Psychics, Sensitives and Mediums: Do They Really See Ghosts?

by Gloria Young

I have been a ghost hunter for almost 15 years. In that time I have learned the theories used in ghost hunting and paranormal investigation and put them into play. It has only been recently that I have attempted to use different techniques such as using psychics, sensitives and mediums and allowing them to utilize their "gifts" and "talents".

I put these words into quotes because I'm not exactly sure, or maybe it's that I'm not convinced of their abilities to say with 100% assurance that what they see is real.

I have a good friend who is a psychic or is sensitive and, while I believe her when she says she sees ghosts and she believes she is talking to someone, I am not able to detect any temperature differences, energy differences or anything measurable to determine that there is a ghost in the area. I find that that is something that keeps me from believing in their abilities. My skeptical side does come out and I find myself questioning whether it's real or not. They believe it's real. I can't make any determination logically, rationally or scientifically that helps me believe what is being seen.

So, taking my skepticism into consideration, I was invited to a taping of a paranormal program that airs regularly on the Biography Channel which usually involves a seance. I have been involved in the taping of this program before and the seance is the cornerstone of this program and they do it in every program. I drove to the Los Angeles area to an upscale restaurant in the Topanga Canyon area. I enjoyed driving through the mountainous region with its' sights and sounds of peace and tranquility. I arrived at the restaurant and was immediately greeted by the film crew. I removed the equipment I brought with me from the car and waited for them to continue filming their segments with the hosts of the show. Meanwhile, I was semi-investigating the areas I was able to venture into without disturbing anyone else.

When we were getting situated for the séance, I opted to sit across from the co-host/medium. He is a nice looking, young, strong man who has a gentle personality. He is passionate about the paranormal and attempts to educate people regarding the paranormal. So I feel very comfortable around him as that is how he makes me feel.

We began the séance and with cameras rolling, I felt as though it would be the typical try-to-bring-someone-in séances that I have been invited to in the past. Thinking nothing of it, I attempted to join in and be proactive in the best way I could. What I didn't expect was the churning beginning in the pit of my stomach which would wax-and-wane but over time escalated. This churning made me feel like the guy on the "Aliens" movie who had something eventually tear out of his torso. This was a feeling as though something was trying to move up from my stomach to my chest only to be expelled from my mouth. It wasn't as though I wanted to throw up but that was the only way I could describe it at the time. I felt as though something wanted to come out of my mouth but I could barely get words out. I found myself struggling to get words out. I began to shake uncontrollably as though I was cold but didn't feel cold other than my hands. I didn't have a jacket on and didn't feel cold. I felt anger, not hate, but anger well up inside of me and I could feel my eyes narrow as I was looking at the medium seated across from me. I don't know why this anger was directed at him nor why I was feeling this anger. I didn't feel as though it was evil as everyone has suggested but it was anger. It was so much anger that I felt as though I could slam my palms on the table, lift myself up from the table and essentially "spit" at the medium across from me. I didn't feel as though I would spit at him but would spit out any words I could get out. Of course, the amount of words I wanted to get out would include spitting because they would be coming out so quickly.

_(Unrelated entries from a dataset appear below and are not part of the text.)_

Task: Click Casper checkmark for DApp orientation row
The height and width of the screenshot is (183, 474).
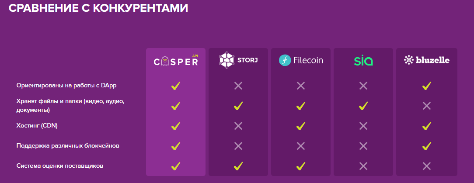Action: [176, 86]
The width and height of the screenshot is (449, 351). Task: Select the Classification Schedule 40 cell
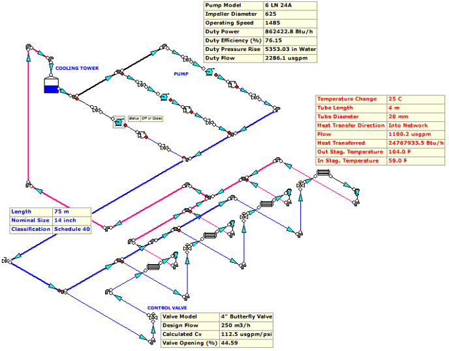72,229
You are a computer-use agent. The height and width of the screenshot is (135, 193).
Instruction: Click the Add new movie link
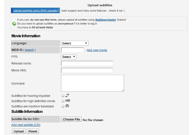tap(97, 50)
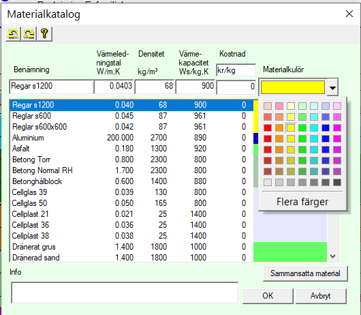Click the undo arrow toolbar icon
The height and width of the screenshot is (315, 361).
13,34
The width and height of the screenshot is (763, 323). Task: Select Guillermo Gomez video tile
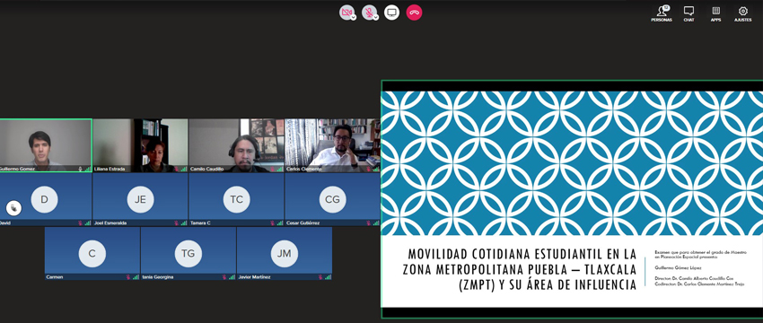[x=45, y=145]
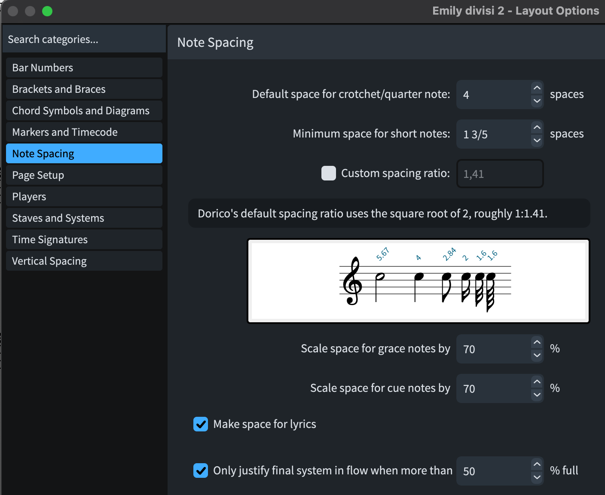Open the Page Setup category
Image resolution: width=605 pixels, height=495 pixels.
[84, 175]
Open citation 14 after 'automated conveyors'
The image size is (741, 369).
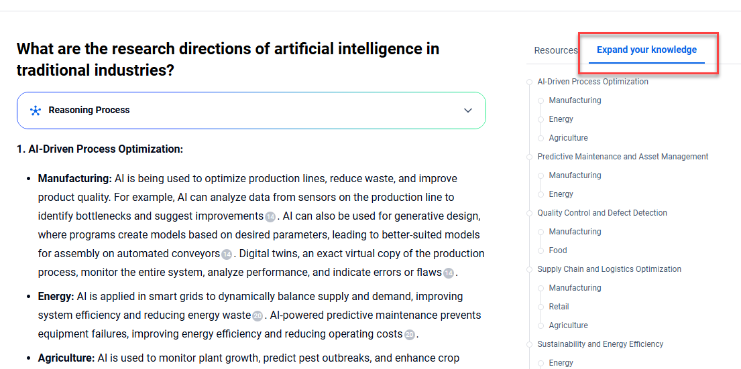[x=227, y=254]
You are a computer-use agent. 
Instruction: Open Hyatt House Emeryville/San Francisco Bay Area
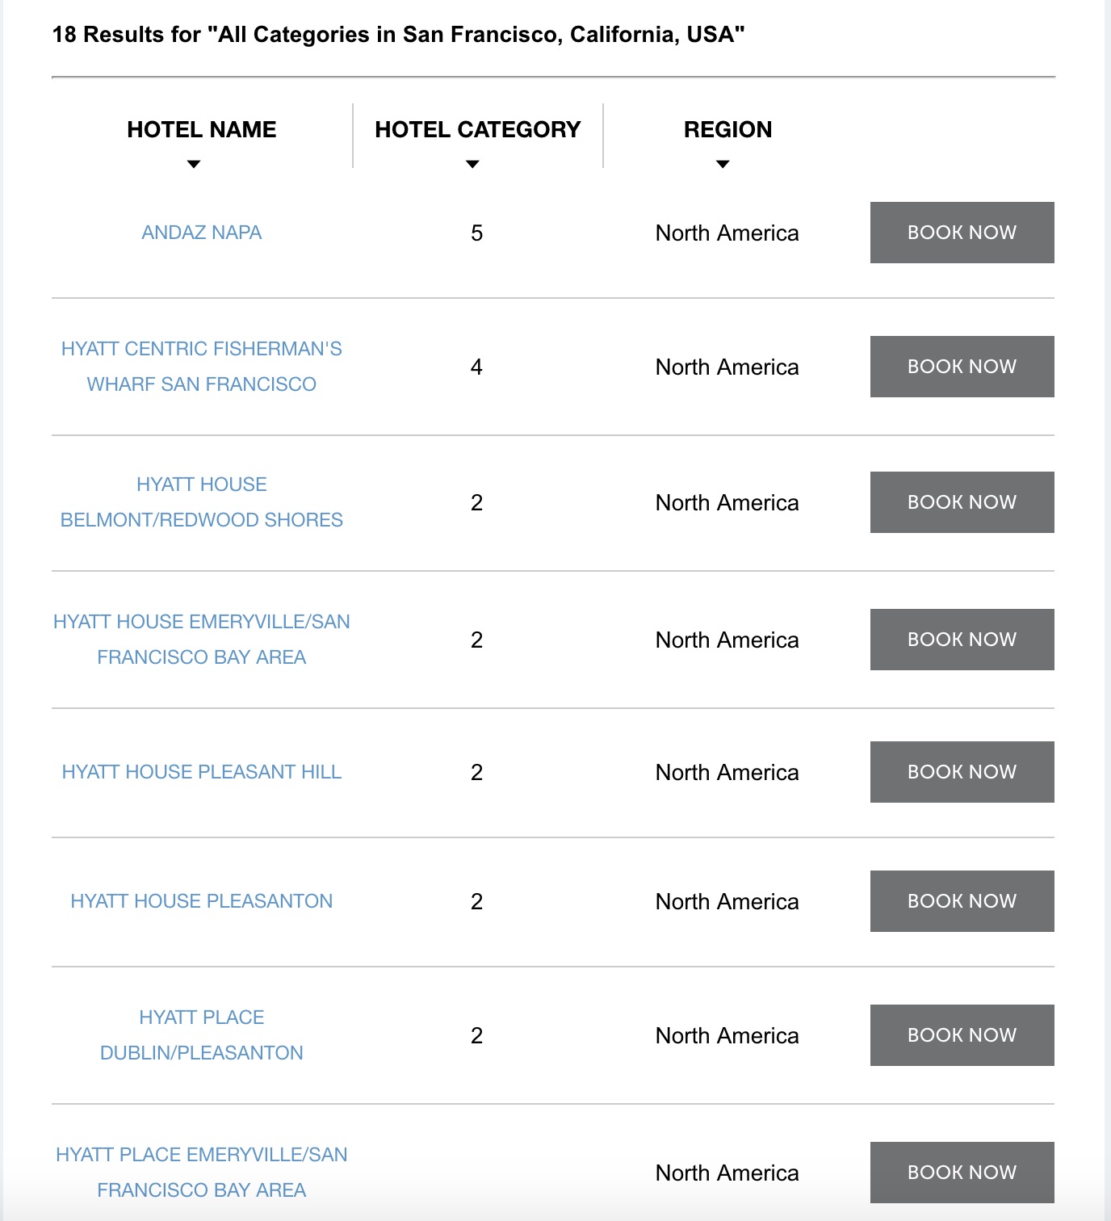pos(202,640)
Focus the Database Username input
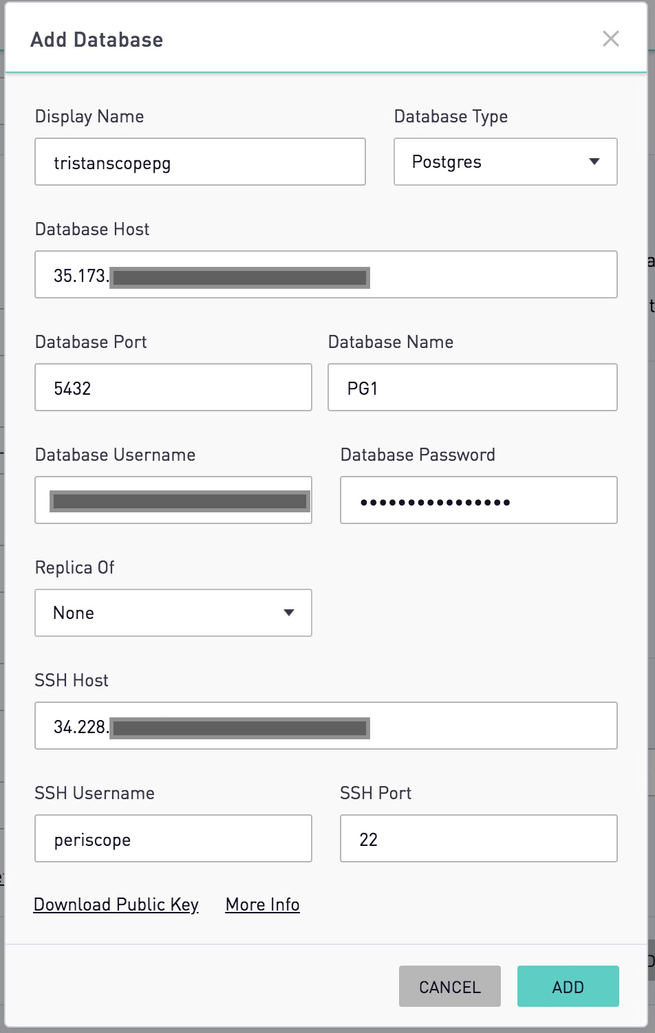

My defiance from all these reactions and the necessity, I felt, to hold back and maintain control of myself did not allow this to happen. The thought kept coming back but I never allowed that to happen. All the while this was happening to me, I could hear the medium talking to me but I couldn't make out what was being said. I would hear a few words but nothing that made sense to me. I was doing everything I could to maintain control. At one point, I did feel like I was losing the battle. I could feel my eyes narrow and this brought to mind my teasing before of when eyes shoot daggers, that's how it felt. I know I heard the medium say that my face looked like it was changing.

He began some type of cleansing ritual for the people at the table to tell any bad entity to leave and go about their business. Somehow I think it was a bit too late but he did it anyway.

After what seemed like hours, I finally began to feel my stomach settle down. The churning was lessened and I was beginning to get a headache. That was when all the muscles in my body became loose, no longer tense. I could talk again albeit not well. The uncontrollable shaking began to stop. I could turn my head and look from side-to-side where I couldn't before. The thickness of the air in the room began to dissipate. It was an amazing experience.

I now have a better understanding of what this medium may go through program after program. I don't know if this is the actual experience but I must admit it was a wild ride. Was I hypnotized? Was there something in the room that caused me to feel that way that was not paranormal? I don't know and to this day I'm not sure. I had an experience that I will never forget and have a hard time explaining to others. I know they would never believe it. I know when it comes out on TV, people will probably think I acted. I must be a great actress. This was not acting!!

I have a new appreciation for psychics, sensitives and mediums when they say they have physical manifestations when in the presence of the paranormal. I know that my stomach churning continued for at least a week afterward off and on but not to the degree that it did that night. I don't know how I will ever really explain what happened and I know if I do watch it on TV, I don't know that I will believe that that is me. I will certainly take a different look at these people who say they are able to perform these interesting acts in the future and will be hesitant at a séance if I'm invited the next time.

About the Author

Gloria Young has been a ghost hunter and paranormal investigator for almost 15 years. She has dedicated her life to researching paranormal activity. She has written, "Faces of a Ghost Hunter" as well as three other books. She founded the paranormal research group, "Ghost Trackers". She has co-produced two documentaries on ghost hunting. (www.ghost-trackers.org)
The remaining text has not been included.